I agree OP, I worked throughout my A levels and four year science degree - sometimes 25-30 hours a week at evening and weekends. I think lots of 17-20 year olds are work shy now. A 17 year old can easily work a shift a week

19lottie82 Sat 22-Apr-17 16:32:27

I understand why you would like him to have a job, it's good to extend your social circle, have a bit of extra cash and have something to put on your CV, but if he's doing well in his studies and isn't begging for cash all the time, then it's really not the end of the world .

19lottie82 Sat 22-Apr-17 16:33:35

PS if you took the contract out 2 years ago then the minimum term must be coming. To an end? Cut it to sim only for £10 a month. If he wants an upgrade he can (get a job) and pay for it himself.

Izzabellasasperella Sat 22-Apr-17 16:34:05

I have this dilemma with dd(17) she is in her first year of sixth form so just about to start her AS levels. She is a typical teenage girl so is always after money for make-up,clothes etc. We do give her a small amount of pocket money, pay for her bus pass and phone.
I think it would be good for her to get a part time job but we have decided not to her until her exams are over.

Trifleorbust Sat 22-Apr-17 16:34:29

I think given he is working hard in college, he doesn't strictly need to have a job. And he has had two jobs - he isn't exactly not trying. Maybe you could pay him for extra chores.

Babyroobs Sat 22-Apr-17 16:39:08

My ds works 10 hours a week cleaning at his school ( he is in th 6 th form). He cleans toilets and muddy changing rooms. I thik it's good for him and he enojoys earning his own money and gets paid well.
Ds2 however (16yrs) shows no enthusiasm for getting a job.
Are there many jobs available in your area?

scaryclown Sat 22-Apr-17 16:39:25

Why don't you ask him un box things on YouTube

klondikecookie Sat 22-Apr-17 16:43:17

I'm always a bit surprised by these threads, you'll get a fair amount of support, OP.

When I was in college, around 15 years ago, I knew hardly anyone that worked. Those that did seemed to do so because they wanted the income for running a car or something, above and beyond what their peers had.

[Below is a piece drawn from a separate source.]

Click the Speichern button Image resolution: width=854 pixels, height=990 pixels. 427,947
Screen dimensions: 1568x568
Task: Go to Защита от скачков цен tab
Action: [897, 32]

I recall studying very hard in the months leading up to my A levels and don't think that I could have done that if I had a job. I also remember college as the best years of my life and am glad I was able to enjoy my adolescence a little, as well as studying.

You say he works hard anyway, and finances aren't the issue, so I don't really see why you're trying to force a job on him.

A summer job (if he can actually find one these days) might be a good compromise.

ILikeBeansWithKetchup Sat 22-Apr-17 16:43:35

As a teacher of sixth form students, I would say leave this one well alone , since you can.

Those with part time jobs are often taken advantage of by employers and 'persuaded' to work more hours than they really should. Their priorities often shift towards their job, once they know what it's like to have money in their pocket. They often under perform in exams and use employed work as an excuse for not doing school work...and they are often tired.

I am sure there are exceptions , but I can't think of any!

theDudesmummy Sat 22-Apr-17 16:46:59

I would not have allowed my DDs to work when they were doing their A-levels. Their job was to get the best results they could.

BarbaraofSeville Sat 22-Apr-17 16:47:17

When I was in the sixth form it was unusual for students to not work - almost everyone did - cafes, restaurants, shops, stables, garden centres, one was even a professional footballer - she played for a top flight women's team from 17/18 and went on to make a career of it.

Even if there is no financial aspect, it is and advantage when applying for university, further education or full time work on leaving education to have actual work experience and be able to provide a reference.